Dataset excerpts
******************************

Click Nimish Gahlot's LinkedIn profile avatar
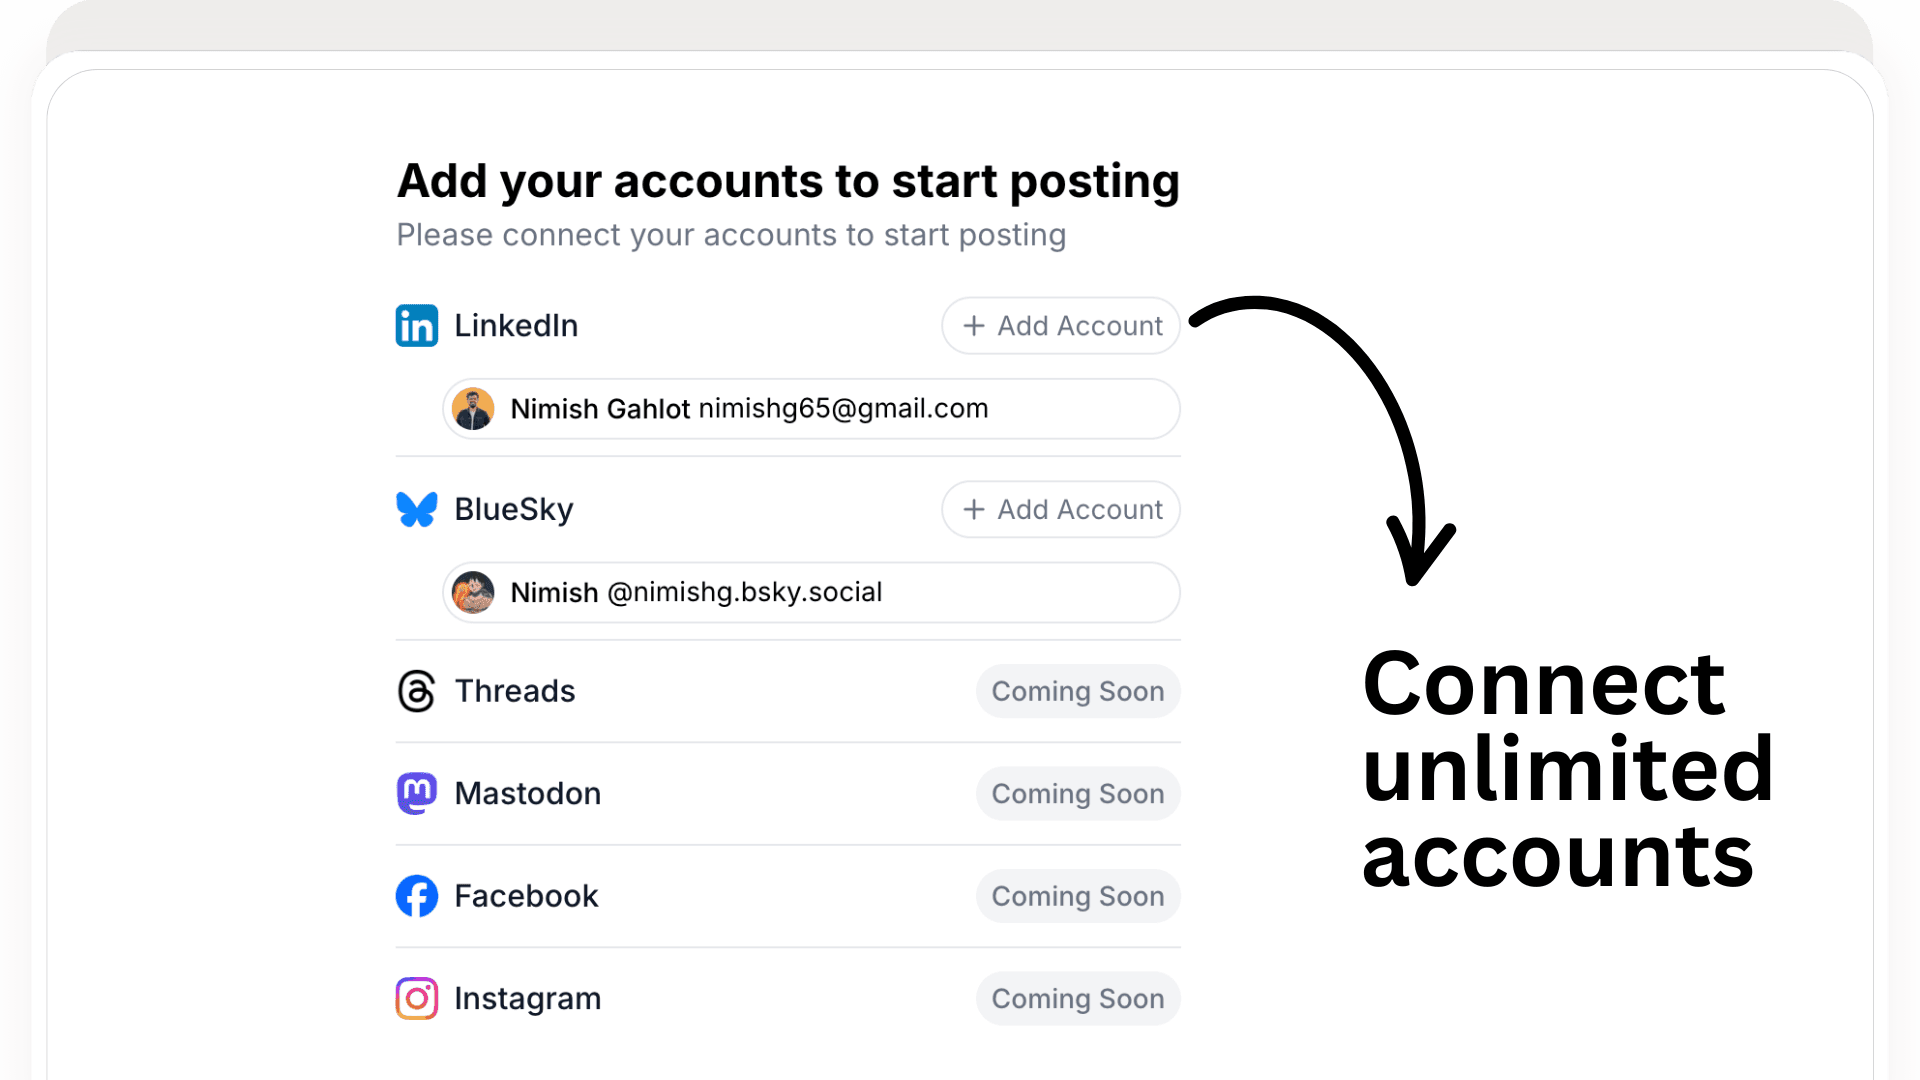 [473, 409]
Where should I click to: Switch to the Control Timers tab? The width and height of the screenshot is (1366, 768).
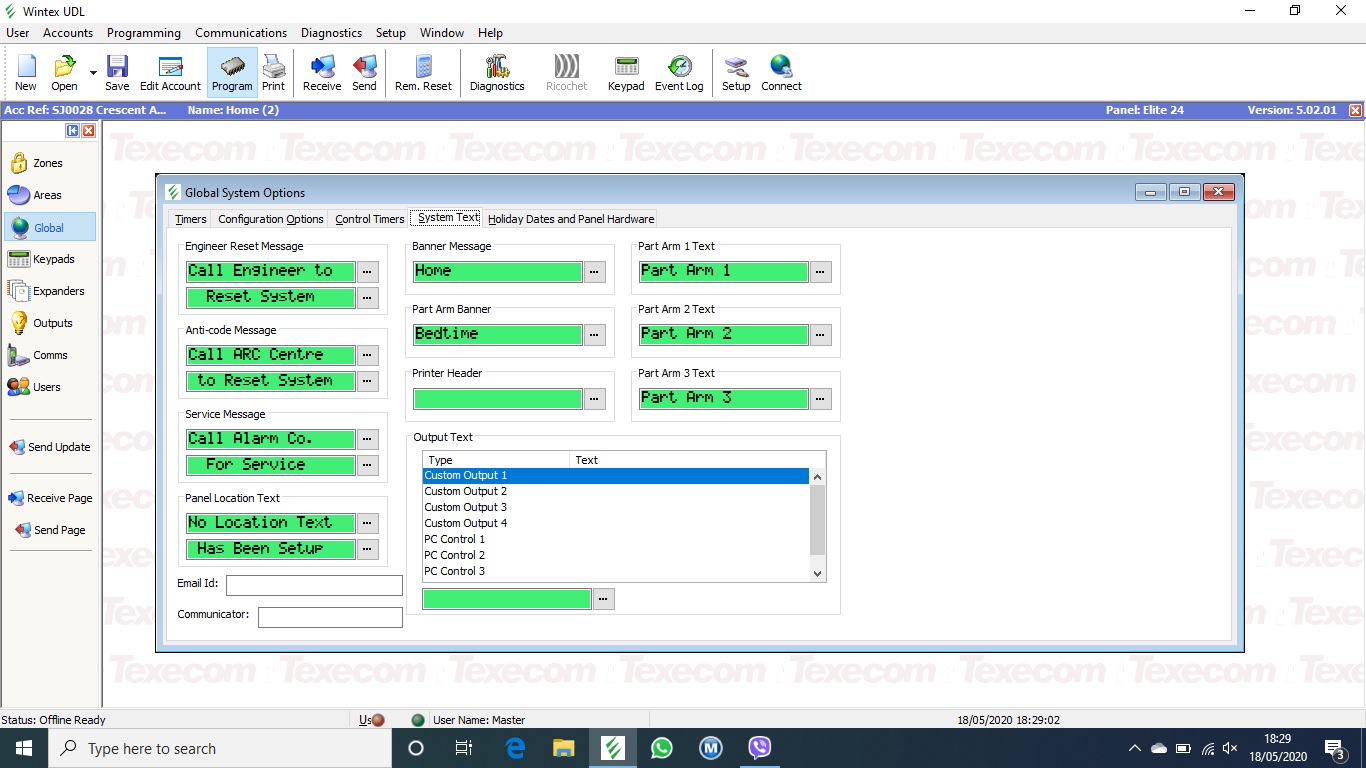tap(369, 219)
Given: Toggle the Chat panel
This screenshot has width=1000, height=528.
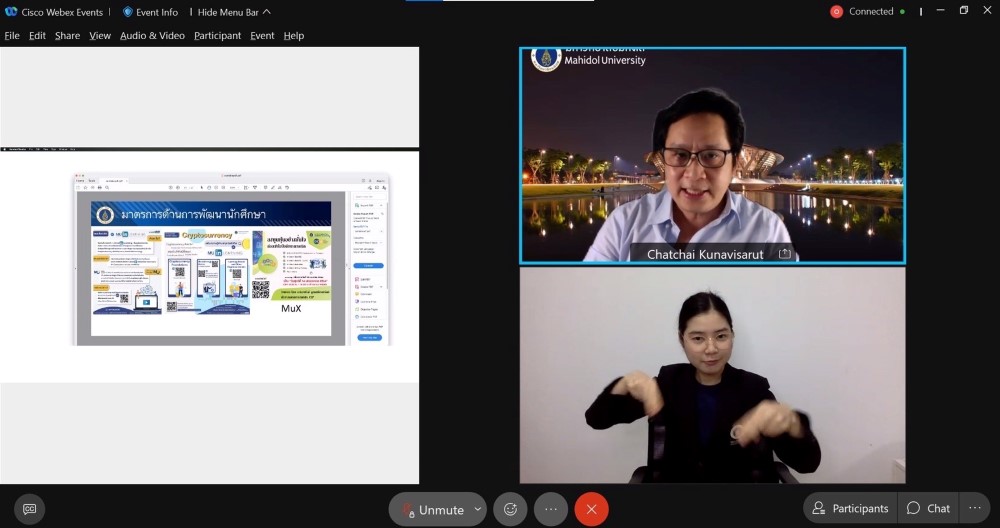Looking at the screenshot, I should tap(928, 508).
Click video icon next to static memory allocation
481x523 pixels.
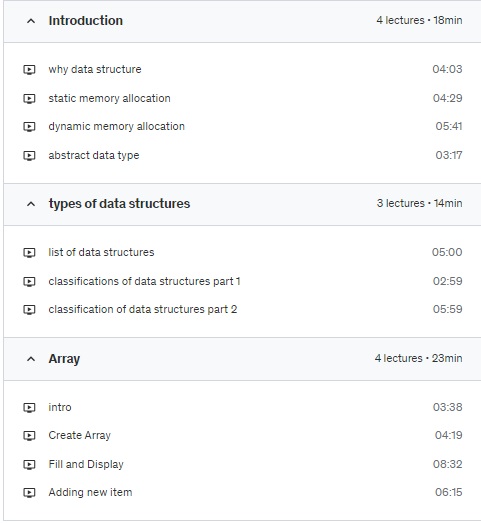(29, 99)
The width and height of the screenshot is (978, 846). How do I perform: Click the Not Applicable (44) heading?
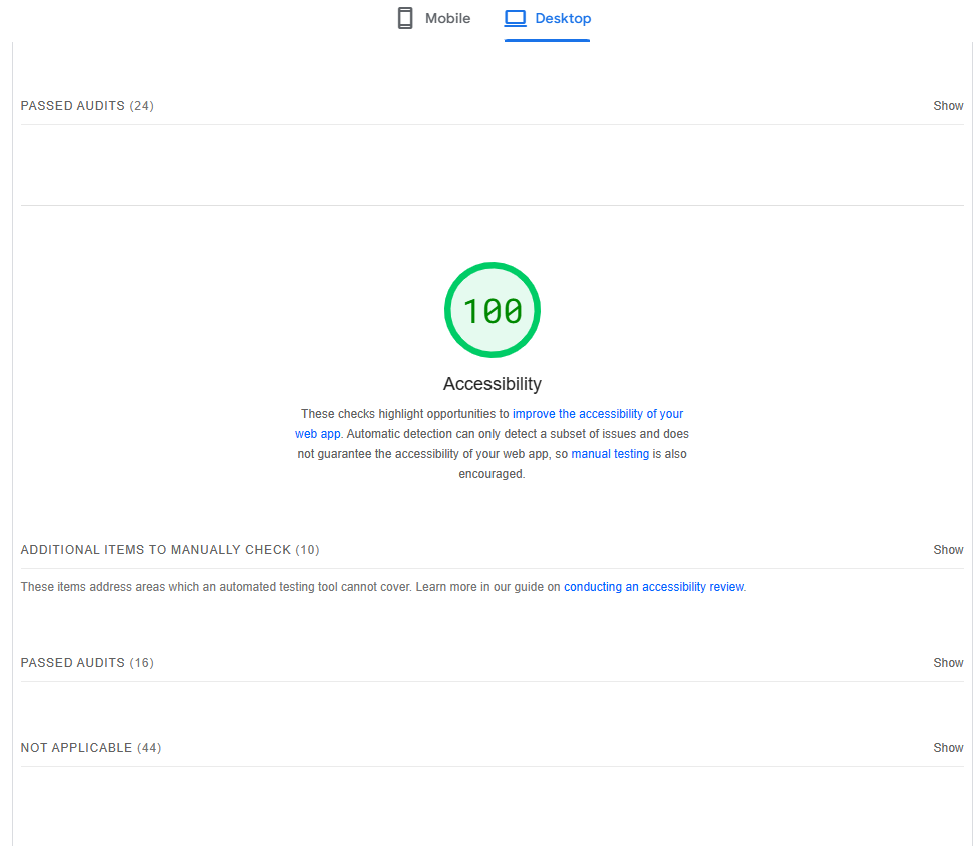coord(90,748)
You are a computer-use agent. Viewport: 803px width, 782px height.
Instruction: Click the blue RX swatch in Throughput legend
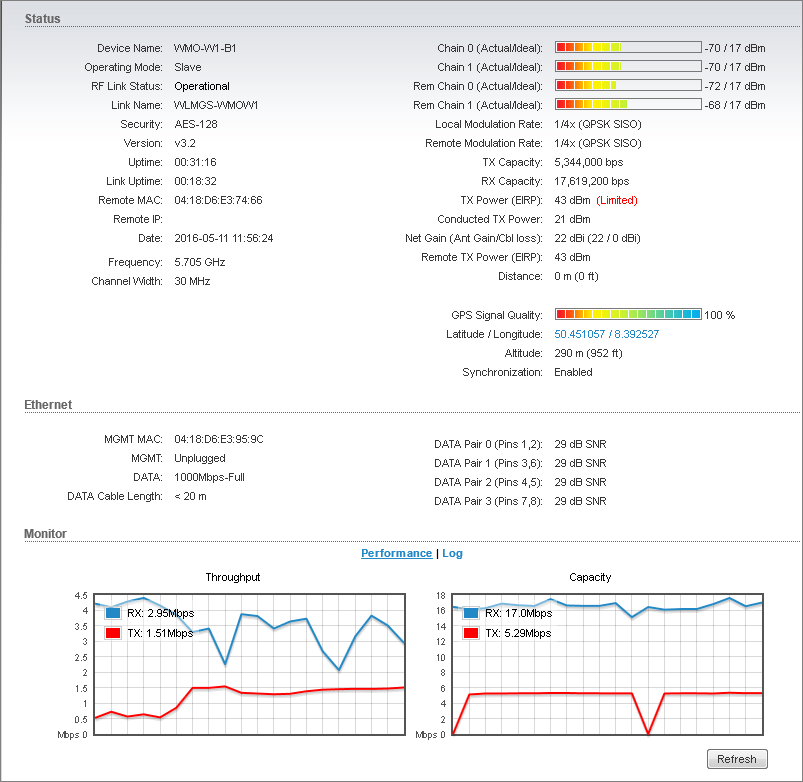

******************************

## Work request
When you copy the entries, keep every word exactly as it stands and drop any pictures.

## Task result
Click Nimish Gahlot's LinkedIn profile avatar
 [473, 409]
Where should I click to: Switch to the Control Timers tab? The width and height of the screenshot is (1366, 768).
tap(369, 219)
Given: Toggle the Chat panel
This screenshot has width=1000, height=528.
Looking at the screenshot, I should tap(928, 508).
Click video icon next to static memory allocation
481x523 pixels.
(29, 99)
The width and height of the screenshot is (978, 846). How do I perform: Click the Not Applicable (44) heading?
coord(90,748)
You are a computer-use agent. Viewport: 803px width, 782px height.
Instruction: Click the blue RX swatch in Throughput legend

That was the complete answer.